Although the researchers used the modeling framework to predict mycotoxin contamination risk in winter wheat in Europe, they stress that the framework is broadly applicable to various food safety concerns.
Model Performance and Results Interpretation
The model demonstrated strong performance for low-contamination classes, while performance for medium- and high-contamination classes remained limited due to class imbalance. Results showed an overall accuracy greater than 90 percent.
The reduced sensitivity for elevated contamination levels reflects the limited number of observed high-contamination events, and implies that projections indicating increased contamination risk should be interpreted as signals of relative risk escalation rather than precise predictions.
The researchers emphasize that, given uncertainties associated with climate forcing, phenology modeling, and statistical learning, the projections are most informative for identifying relative shifts and emerging patterns in contamination risk under future conditions. Projected changes in mycotoxin contamination reflect conditional outcomes under specific climate and socioeconomic scenarios and should be interpreted comparatively across scenarios and regions rather than as quantitative forecasts.

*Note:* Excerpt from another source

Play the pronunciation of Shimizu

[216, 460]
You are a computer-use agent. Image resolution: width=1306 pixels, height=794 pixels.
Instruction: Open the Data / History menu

Mycotoxin Risks Increase Across Scenarios
Under four climate change scenarios, the validated mycotoxin prediction model indicated contamination risk increases for DON, ZEA, and OTA.
DON was more frequently projected to reach the highest contamination class in 2050 and 2070, especially in coastal areas of Europe, the UK, and northern France.
The model showed slight increases in OTA and ZEA contamination by 2050 and 2070, indicating that these mycotoxins would not pose a high safety threat in wheat in the near future.
Interestingly, the estimated mycotoxin contamination risk varied from year to year, with the medium-contamination class peaking in the middle of the century under a low-emissions, sustainable future scenario. The high-contamination class saw a mid-century peak under the high-emissions scenario and in 2075 under the low-emissions scenario.
The model’s indicated increase in high contamination of DON and ZEA—with DON contamination classes higher than those of ZEA—can be attributed to environmental conditions, such as ambient temperature and high relative humidity, during the wheat flowering stage. The later decrease in the high class of DON and ZEA contamination was likely caused by the extremely high temperatures, low relative humidity, and rainfall. The high correlation between DON and ZEA could also be attributed to both mycotoxins being simultaneously produced by Fusarium graminearum.
OTA did not correlate with the presence of DON or ZEA.
Using the historical monitoring data, the mycotoxins T2+HT2, AFB1, and FBs showed not to be present in wheat grain, rendering the results null. FB and AFB1 are mainly seen in maize, rather than in wheat. T2+HT2 toxins are mostly seen in oats, rather than wheat.
Wheat Life Cycle Has Strong Impact on Contamination
The findings showed that crop phenology shifts under climate change, likely due to alternation in metabolic activities of nearby soil temperature. Despite the phenology dates shifts, the length of the period between the flowering date and the full maturity date of wheat remained unchanged in all scenarios, with a maximum period variation of two days under climate change.
For the variables of high precipitation, low rainfall, and high temperature, the flowering and full maturity wheat development stages showed the highest effect on the high mycotoxin contamination class.